At present, we are not able to assess cumulative disease damage in the LOS, although an effort is underway to address this limitation. A limited number of prior studies have demonstrated that cSLE patients have more permanent damage than aSLE patients when followed over similar time periods, and that cSLE patients are more likely to have disease damage in the renal and neuropsychiatric domains (14
). In a retrospective study by Miettenun et al, 51 patients with cSLE had a mean Systemic Lupus International Collaborating Clinics/American College of Rheumatology Damage Index score of 2.1 after only 7.2 years of followup, and 69% had damage in at least 1 organ or system (5
). In comparison, in a study of aSLE subjects, only 54% of the cohort had damage after 11.9 years (30
). Ongoing disease activity and high-dose steroid use have been identified as predictors of disease damage in cSLE (18
). Although damage was not directly assessed in this study, given the high rates of end-stage renal disease in the cSLE cohort, the high disease activity, and the prolonged use of steroids, it is likely that the disease-related damage would be higher in the cSLE subgroup of the LOS as well.
Despite these limitations, the study design of the LOS is ideal for examining the late outcomes of a rare chronic disorder and provides unique insight into the long-term outcomes of both cSLE and aSLE. In contrast, a prospective inception cohort study of similar size could be significantly more difficult and costly.
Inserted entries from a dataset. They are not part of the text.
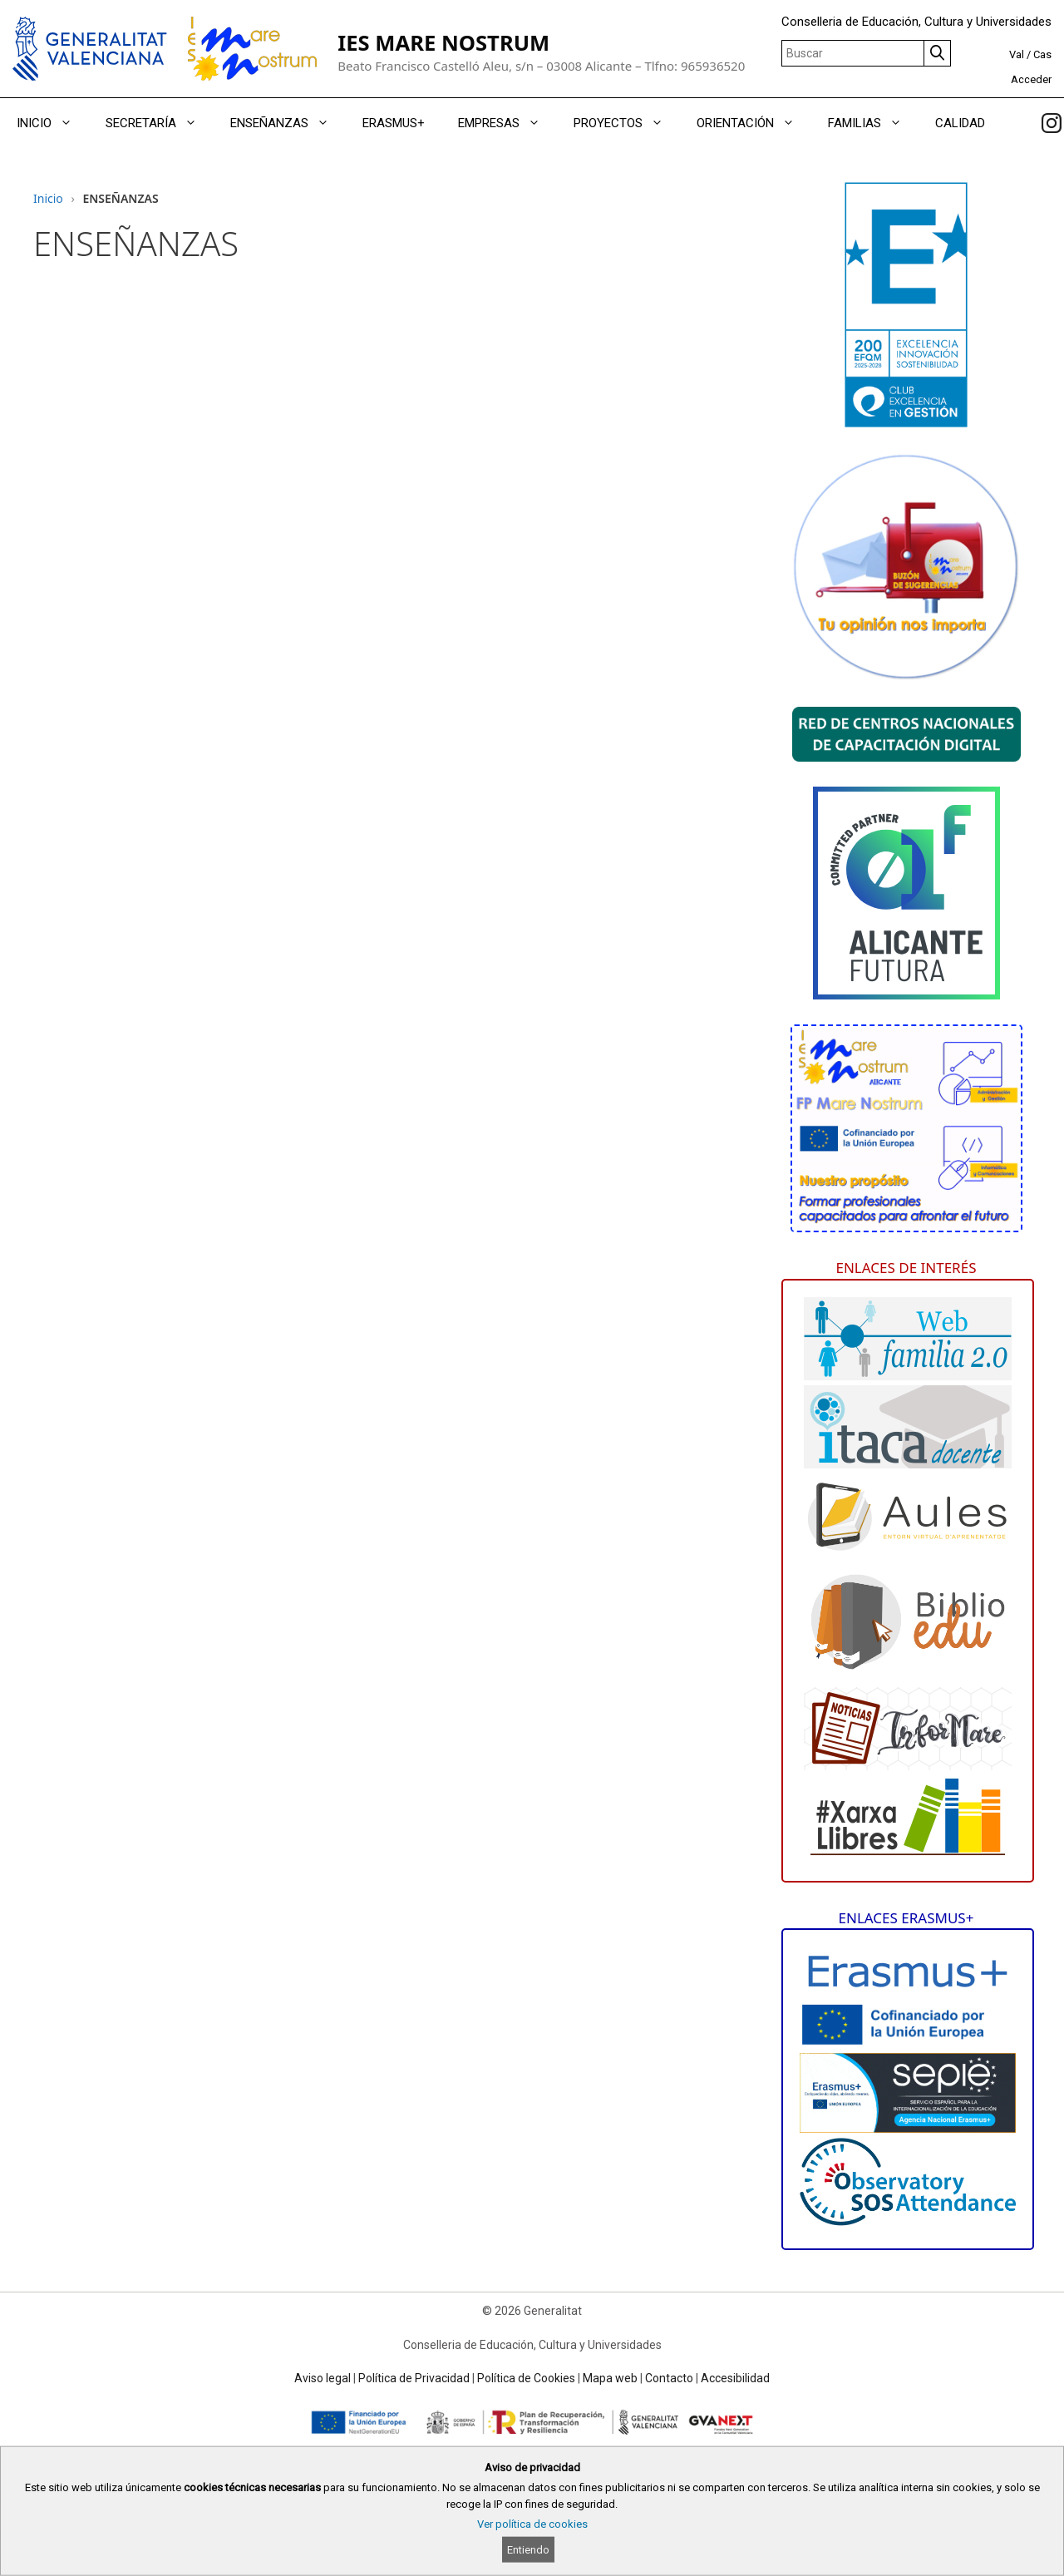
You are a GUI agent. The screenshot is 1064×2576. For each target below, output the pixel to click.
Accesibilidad (735, 2378)
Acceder (1031, 79)
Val (1016, 54)
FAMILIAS (873, 123)
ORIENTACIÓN (754, 123)
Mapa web (610, 2378)
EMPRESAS (507, 123)
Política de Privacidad (414, 2378)
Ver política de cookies (532, 2524)
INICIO (53, 123)
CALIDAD (960, 123)
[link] (1051, 123)
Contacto (669, 2378)
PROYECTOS (627, 123)
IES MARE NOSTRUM (443, 42)
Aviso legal (322, 2378)
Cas (1042, 54)
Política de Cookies (526, 2378)
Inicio (48, 198)
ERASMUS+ (393, 123)
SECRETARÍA (160, 123)
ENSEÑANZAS (288, 123)
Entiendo (528, 2550)
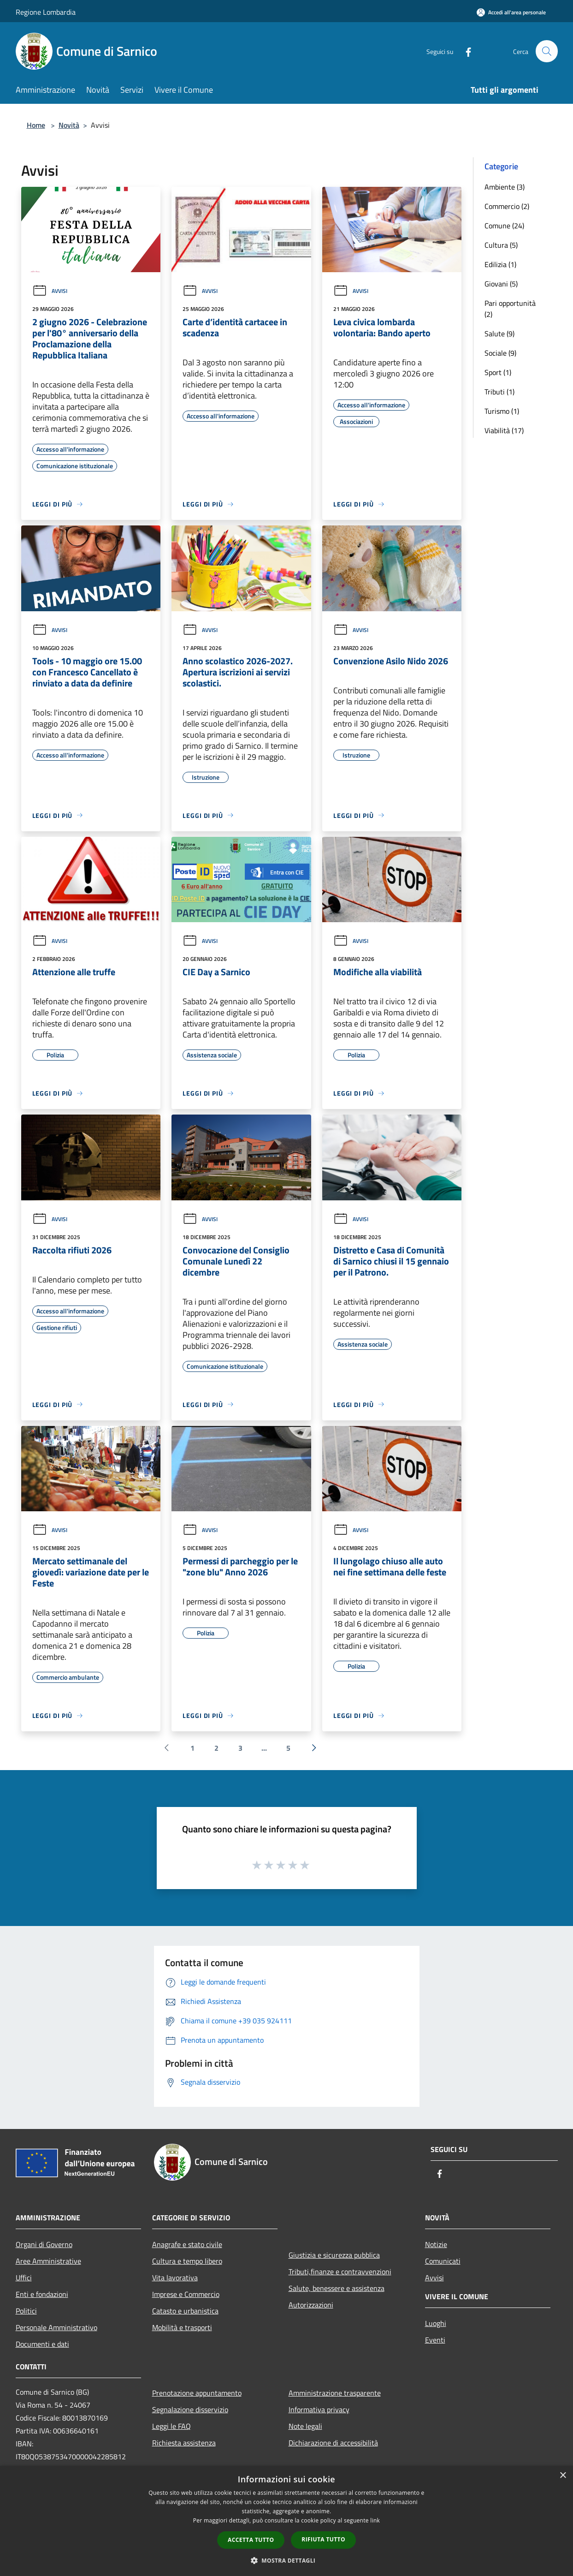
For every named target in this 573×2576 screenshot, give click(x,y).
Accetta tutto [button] (251, 2540)
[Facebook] (464, 51)
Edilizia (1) (500, 264)
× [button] (562, 2475)
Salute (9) (499, 333)
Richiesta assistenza (184, 2442)
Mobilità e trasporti (182, 2327)
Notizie (436, 2244)
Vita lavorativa (175, 2277)
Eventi (435, 2339)
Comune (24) (504, 225)
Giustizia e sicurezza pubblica (334, 2254)
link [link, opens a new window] (375, 2520)
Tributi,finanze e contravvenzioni (340, 2271)
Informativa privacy (319, 2409)
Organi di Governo (44, 2244)
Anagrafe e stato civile (187, 2244)
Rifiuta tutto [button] (323, 2539)
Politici (26, 2310)
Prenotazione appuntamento (197, 2392)
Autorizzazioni (311, 2304)
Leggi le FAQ (171, 2426)
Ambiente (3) (504, 186)
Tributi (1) (499, 391)
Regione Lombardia (46, 12)
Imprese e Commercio (185, 2294)
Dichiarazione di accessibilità (333, 2442)
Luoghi (435, 2323)
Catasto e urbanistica (185, 2310)
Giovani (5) (501, 283)
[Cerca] (547, 51)
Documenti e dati (42, 2343)
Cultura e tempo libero (187, 2260)
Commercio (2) (506, 206)
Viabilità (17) (504, 430)
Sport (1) (497, 372)
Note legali (305, 2426)
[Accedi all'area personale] (511, 12)
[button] (287, 2560)
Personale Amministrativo (56, 2327)
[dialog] (286, 2521)
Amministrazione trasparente (335, 2392)
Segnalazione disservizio (190, 2409)
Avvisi (49, 290)
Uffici (24, 2277)
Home (36, 125)
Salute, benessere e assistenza (336, 2288)
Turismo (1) (501, 411)
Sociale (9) (500, 352)
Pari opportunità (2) (510, 309)
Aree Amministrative (48, 2260)
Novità (69, 125)
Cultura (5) (501, 244)
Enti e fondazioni (42, 2294)
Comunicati (443, 2260)
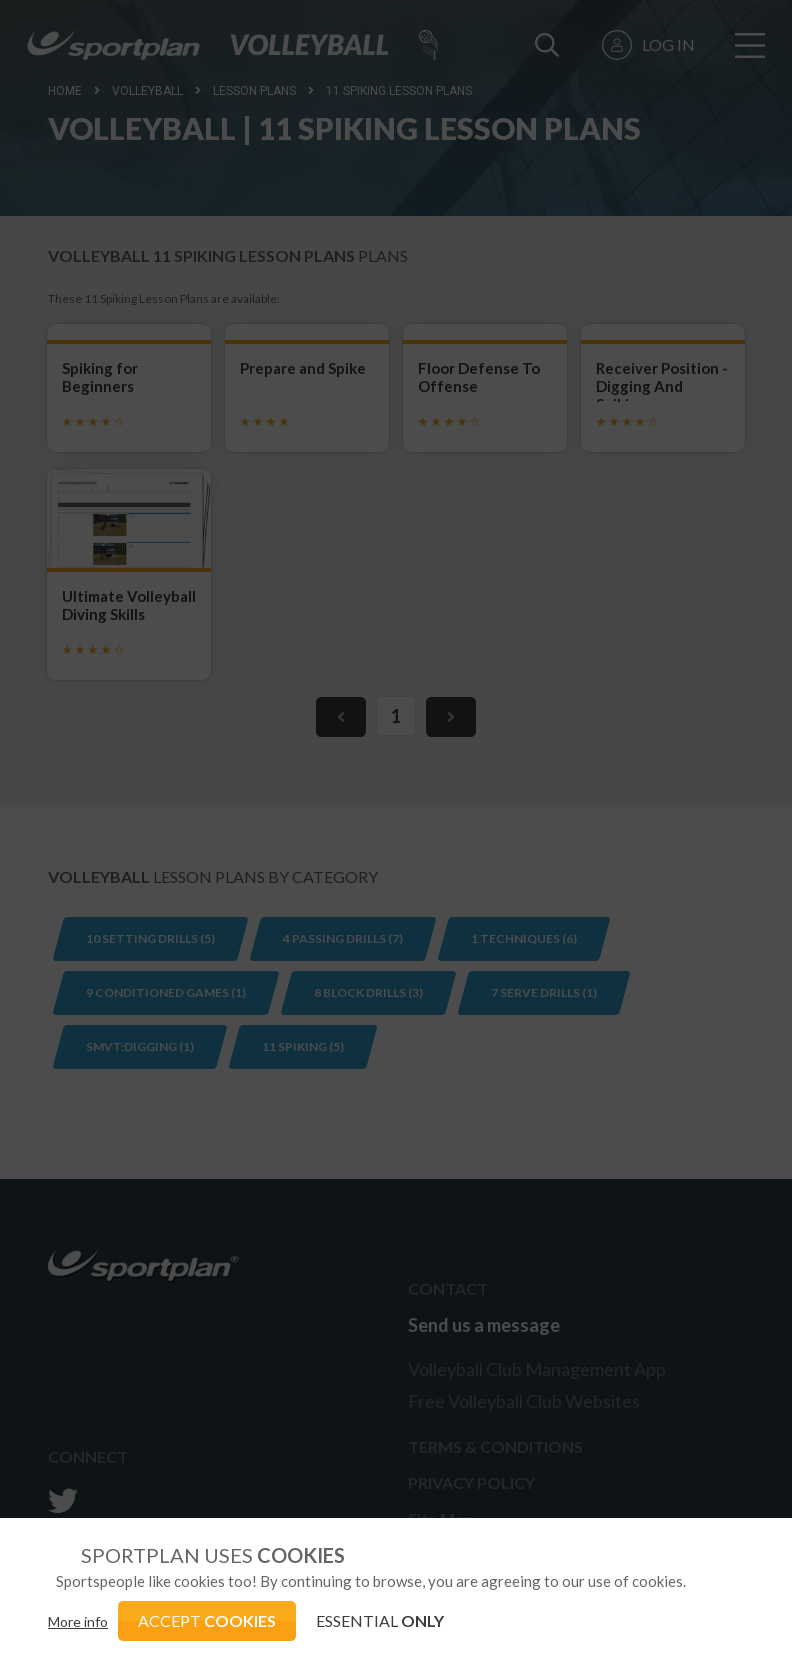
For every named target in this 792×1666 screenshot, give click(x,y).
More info (78, 1621)
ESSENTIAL (380, 1620)
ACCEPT (207, 1620)
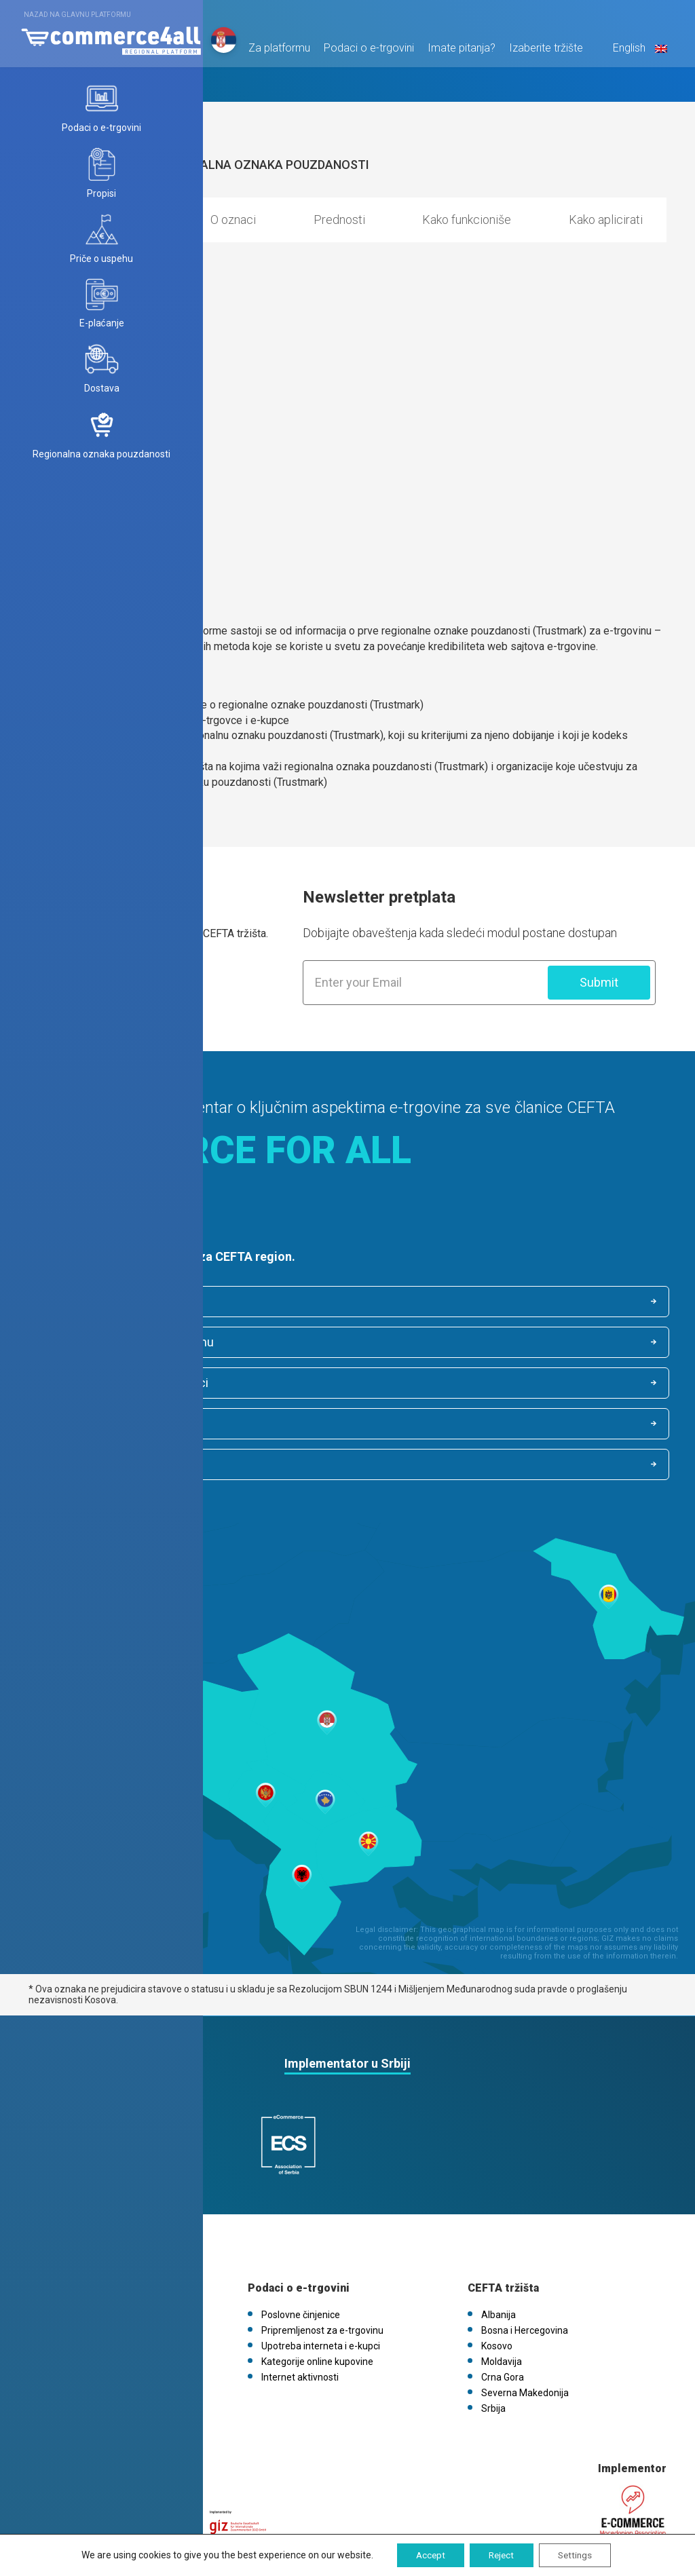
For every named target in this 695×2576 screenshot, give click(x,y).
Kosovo (496, 2263)
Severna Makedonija (525, 2310)
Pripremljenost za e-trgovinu (454, 1302)
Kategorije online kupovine (448, 1343)
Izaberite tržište (543, 51)
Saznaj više (70, 977)
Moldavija (501, 2279)
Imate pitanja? (459, 51)
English (635, 51)
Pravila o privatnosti (84, 2263)
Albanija (498, 2232)
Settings (579, 2555)
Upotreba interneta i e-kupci (124, 1343)
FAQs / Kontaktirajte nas (93, 2295)
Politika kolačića (76, 2279)
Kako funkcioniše (466, 219)
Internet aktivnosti (99, 1385)
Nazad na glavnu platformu (77, 14)
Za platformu (276, 51)
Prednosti (339, 219)
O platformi (66, 2232)
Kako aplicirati (606, 219)
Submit (599, 982)
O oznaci (233, 219)
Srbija (493, 2326)
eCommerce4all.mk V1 (91, 2310)
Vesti (53, 2248)
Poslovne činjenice (100, 1302)
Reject (500, 2555)
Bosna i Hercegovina (524, 2248)
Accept (426, 2555)
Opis (140, 219)
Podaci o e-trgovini (366, 51)
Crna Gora (502, 2295)
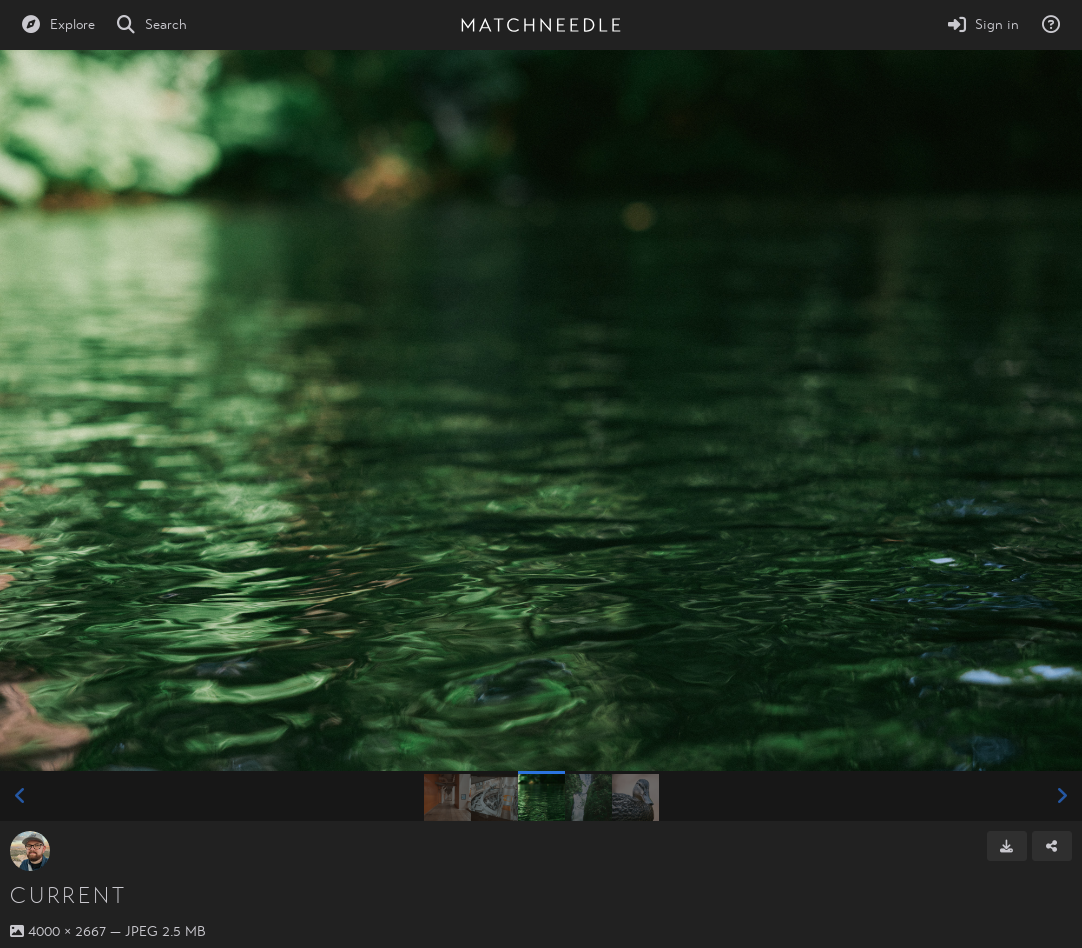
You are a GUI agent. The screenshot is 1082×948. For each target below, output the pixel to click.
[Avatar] (30, 851)
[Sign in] (983, 25)
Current (68, 896)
In conclusion, although cSLE subjects in the LOS reported lower disease activity than their adult counterparts, they were more likely to be on immunosuppressive therapies associated with active disease and had frequent encounters with medical providers. In addition, cSLE subjects had a higher frequency of renal involvement and a higher than expected risk of MI. These findings highlight the high burden of disease associated with cSLE, and the need to provide ongoing and comprehensive clinical support for these patients as they transition from pediatric to adult rheumatology care. This study demonstrates important differences in cSLE and aSLE outcomes, and underscores the potential need for identifying specific strategies for the treatment of cSLE that may differ from traditional therapeutic strategies for management of aSLE.